■ **EXERCISE INSTRUCTIONS**: If a line in the records contains the string "will", show that line.

*** DATASET CONTENT Section Begins ***

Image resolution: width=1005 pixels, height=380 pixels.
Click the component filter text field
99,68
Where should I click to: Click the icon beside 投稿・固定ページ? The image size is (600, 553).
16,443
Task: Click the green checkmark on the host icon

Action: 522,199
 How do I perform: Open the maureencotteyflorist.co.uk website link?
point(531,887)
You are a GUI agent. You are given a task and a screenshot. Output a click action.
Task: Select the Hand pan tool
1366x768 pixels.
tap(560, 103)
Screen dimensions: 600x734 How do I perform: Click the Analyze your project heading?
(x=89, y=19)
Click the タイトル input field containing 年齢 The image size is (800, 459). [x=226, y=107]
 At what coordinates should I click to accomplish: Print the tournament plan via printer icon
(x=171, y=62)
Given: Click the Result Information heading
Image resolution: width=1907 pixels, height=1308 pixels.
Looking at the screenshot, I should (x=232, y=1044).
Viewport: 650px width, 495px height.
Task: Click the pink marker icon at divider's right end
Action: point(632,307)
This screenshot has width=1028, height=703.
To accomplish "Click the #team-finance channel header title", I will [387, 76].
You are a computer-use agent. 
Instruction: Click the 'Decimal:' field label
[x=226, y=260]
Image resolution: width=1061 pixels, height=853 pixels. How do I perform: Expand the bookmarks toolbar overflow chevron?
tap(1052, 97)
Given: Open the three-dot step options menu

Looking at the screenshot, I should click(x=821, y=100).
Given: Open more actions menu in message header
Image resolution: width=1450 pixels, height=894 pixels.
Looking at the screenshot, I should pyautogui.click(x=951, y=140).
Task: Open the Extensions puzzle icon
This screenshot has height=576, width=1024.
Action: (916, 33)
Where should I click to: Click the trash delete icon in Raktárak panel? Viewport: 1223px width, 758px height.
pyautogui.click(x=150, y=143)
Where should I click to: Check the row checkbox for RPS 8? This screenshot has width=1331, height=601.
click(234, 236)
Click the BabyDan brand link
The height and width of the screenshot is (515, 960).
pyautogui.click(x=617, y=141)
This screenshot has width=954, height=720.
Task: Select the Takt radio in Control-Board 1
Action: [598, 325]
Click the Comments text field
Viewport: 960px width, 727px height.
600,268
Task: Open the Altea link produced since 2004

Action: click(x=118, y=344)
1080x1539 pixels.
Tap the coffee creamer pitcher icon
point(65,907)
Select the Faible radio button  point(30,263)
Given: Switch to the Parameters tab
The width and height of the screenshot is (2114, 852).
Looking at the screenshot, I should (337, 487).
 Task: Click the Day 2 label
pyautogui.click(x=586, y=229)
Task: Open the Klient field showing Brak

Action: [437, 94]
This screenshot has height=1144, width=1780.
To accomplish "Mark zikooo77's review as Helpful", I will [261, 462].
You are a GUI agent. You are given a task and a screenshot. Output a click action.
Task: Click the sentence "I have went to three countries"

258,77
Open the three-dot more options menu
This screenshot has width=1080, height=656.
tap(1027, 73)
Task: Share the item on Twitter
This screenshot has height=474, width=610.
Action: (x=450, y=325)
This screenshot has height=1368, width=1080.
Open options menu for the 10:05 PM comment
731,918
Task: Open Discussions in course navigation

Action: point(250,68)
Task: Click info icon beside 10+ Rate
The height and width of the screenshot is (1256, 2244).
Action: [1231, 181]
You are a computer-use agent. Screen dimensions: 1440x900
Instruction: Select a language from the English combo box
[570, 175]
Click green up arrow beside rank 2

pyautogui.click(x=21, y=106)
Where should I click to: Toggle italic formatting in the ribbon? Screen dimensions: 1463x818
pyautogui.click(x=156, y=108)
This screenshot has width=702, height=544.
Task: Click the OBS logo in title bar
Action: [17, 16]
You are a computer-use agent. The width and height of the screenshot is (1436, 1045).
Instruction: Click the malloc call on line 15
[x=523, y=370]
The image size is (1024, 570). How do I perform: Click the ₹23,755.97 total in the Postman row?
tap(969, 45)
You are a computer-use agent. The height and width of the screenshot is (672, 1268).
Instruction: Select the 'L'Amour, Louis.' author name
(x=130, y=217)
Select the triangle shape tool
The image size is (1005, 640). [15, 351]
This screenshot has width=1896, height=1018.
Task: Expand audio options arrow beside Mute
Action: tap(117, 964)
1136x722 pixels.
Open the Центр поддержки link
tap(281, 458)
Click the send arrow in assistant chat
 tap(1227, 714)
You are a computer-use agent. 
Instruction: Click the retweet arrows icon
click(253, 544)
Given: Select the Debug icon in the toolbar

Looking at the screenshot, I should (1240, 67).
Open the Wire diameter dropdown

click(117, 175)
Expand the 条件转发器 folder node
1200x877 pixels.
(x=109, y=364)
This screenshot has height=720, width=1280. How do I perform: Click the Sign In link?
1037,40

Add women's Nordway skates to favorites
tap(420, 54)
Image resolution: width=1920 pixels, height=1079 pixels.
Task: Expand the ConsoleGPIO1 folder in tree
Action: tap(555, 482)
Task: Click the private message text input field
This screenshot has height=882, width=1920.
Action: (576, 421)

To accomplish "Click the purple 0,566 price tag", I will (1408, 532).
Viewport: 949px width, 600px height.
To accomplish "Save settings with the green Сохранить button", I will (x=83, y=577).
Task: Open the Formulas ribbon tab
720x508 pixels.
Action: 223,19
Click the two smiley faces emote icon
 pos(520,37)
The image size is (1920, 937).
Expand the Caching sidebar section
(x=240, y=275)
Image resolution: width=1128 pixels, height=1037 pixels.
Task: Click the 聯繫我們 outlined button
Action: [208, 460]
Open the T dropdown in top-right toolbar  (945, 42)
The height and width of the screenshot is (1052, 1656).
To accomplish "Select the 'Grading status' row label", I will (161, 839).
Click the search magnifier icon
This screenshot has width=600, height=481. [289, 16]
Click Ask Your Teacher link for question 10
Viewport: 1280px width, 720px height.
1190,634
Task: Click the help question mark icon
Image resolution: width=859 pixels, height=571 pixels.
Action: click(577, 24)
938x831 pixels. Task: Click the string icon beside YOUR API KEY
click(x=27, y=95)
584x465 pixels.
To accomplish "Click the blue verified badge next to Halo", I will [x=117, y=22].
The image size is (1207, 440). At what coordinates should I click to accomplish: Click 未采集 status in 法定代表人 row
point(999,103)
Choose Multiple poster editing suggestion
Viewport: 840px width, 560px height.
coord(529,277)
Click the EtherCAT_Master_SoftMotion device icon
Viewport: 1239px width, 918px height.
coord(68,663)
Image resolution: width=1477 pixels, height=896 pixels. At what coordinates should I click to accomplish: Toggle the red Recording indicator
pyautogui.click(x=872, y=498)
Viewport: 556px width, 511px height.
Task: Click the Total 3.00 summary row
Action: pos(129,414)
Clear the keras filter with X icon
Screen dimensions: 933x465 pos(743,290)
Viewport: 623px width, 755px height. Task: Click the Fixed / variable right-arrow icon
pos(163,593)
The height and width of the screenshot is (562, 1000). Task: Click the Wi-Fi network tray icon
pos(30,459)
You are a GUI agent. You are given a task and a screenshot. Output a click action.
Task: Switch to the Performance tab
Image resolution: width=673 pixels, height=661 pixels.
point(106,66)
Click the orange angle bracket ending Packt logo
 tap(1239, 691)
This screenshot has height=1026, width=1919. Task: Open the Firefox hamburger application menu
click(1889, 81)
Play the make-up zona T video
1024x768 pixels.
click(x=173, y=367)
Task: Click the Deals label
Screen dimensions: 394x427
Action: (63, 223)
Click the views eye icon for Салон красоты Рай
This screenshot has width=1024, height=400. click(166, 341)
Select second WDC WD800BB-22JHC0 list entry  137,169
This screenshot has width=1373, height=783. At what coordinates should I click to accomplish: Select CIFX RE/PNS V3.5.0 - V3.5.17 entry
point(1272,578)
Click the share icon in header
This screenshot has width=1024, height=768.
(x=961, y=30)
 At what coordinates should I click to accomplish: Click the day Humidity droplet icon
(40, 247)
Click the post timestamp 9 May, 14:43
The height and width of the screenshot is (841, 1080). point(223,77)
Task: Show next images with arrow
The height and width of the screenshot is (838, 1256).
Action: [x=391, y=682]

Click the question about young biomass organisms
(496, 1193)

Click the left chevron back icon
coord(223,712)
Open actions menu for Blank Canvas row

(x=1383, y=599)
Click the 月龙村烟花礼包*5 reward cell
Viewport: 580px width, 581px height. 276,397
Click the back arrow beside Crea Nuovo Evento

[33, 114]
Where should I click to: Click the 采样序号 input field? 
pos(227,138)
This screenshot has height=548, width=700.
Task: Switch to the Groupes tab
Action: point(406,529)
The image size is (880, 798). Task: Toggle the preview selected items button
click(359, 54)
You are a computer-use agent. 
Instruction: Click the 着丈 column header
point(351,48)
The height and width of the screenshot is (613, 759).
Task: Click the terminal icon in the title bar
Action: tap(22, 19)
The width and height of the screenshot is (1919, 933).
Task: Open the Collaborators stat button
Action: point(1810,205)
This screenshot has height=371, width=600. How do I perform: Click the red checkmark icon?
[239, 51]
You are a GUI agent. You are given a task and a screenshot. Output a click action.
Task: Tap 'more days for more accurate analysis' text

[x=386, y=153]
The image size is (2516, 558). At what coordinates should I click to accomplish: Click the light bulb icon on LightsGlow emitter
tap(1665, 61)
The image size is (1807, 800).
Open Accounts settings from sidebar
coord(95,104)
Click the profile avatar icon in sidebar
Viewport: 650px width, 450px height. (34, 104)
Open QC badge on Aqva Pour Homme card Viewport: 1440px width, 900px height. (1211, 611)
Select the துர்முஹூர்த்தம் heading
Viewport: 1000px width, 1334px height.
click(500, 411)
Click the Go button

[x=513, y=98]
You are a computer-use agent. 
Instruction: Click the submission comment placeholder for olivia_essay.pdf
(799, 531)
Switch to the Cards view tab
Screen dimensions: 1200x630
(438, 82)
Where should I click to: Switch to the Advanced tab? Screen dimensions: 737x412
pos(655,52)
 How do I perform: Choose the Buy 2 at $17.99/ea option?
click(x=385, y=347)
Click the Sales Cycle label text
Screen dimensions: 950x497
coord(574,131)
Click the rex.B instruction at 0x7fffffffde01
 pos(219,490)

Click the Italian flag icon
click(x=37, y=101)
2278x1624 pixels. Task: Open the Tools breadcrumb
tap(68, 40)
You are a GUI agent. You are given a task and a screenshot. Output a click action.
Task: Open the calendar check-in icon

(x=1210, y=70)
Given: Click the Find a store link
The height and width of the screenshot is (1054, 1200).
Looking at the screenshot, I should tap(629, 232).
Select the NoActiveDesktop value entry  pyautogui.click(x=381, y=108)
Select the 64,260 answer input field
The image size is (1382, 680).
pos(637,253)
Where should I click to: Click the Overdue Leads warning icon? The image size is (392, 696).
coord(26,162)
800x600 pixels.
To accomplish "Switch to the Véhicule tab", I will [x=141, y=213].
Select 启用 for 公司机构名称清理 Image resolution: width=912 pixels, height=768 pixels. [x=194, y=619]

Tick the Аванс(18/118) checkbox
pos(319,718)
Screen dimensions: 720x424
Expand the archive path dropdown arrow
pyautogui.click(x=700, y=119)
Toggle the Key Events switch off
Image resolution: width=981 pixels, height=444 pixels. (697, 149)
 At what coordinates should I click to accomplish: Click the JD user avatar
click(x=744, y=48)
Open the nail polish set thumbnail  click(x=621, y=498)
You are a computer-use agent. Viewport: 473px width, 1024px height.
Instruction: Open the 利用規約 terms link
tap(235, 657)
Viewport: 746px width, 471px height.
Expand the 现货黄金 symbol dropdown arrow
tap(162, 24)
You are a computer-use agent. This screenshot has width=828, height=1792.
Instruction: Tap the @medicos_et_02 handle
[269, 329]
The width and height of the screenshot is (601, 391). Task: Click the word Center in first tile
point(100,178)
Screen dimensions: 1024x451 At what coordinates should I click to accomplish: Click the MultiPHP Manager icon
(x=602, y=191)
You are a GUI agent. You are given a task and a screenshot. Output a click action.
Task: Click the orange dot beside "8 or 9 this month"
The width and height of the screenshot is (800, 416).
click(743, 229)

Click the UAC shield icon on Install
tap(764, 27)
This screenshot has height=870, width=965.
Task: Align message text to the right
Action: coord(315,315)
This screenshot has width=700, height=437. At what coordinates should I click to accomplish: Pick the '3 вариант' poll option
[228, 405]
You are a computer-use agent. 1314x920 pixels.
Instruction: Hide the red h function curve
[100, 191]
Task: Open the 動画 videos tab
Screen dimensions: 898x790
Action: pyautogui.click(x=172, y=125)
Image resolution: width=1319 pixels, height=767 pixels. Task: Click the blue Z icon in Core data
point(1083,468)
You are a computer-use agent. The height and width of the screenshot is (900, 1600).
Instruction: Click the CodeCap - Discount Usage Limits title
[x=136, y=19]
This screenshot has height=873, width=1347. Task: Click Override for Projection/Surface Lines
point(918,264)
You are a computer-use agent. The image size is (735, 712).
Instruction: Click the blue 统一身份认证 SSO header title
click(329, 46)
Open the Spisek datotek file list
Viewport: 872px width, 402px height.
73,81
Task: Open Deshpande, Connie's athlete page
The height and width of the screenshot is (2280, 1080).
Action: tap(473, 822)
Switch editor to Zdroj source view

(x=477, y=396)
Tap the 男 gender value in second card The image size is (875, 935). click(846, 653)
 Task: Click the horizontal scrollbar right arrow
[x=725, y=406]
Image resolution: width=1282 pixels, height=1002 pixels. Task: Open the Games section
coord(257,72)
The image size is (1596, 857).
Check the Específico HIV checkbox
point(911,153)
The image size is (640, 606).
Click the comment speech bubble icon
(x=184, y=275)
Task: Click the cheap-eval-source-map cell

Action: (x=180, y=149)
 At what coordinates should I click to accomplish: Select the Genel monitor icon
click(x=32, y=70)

*** DATASET CONTENT Section Ends ***

■ **EXPECTED ANSWER**:
To accomplish "Click the #team-finance channel header title", I will [387, 76].
To accomplish "Mark zikooo77's review as Helpful", I will [261, 462].
To accomplish "Click the purple 0,566 price tag", I will (1408, 532).
To accomplish "Save settings with the green Сохранить button", I will (x=83, y=577).
To accomplish "Select the 'Grading status' row label", I will (161, 839).
To accomplish "Click the blue verified badge next to Halo", I will [x=117, y=22].
To accomplish "Switch to the Véhicule tab", I will [x=141, y=213].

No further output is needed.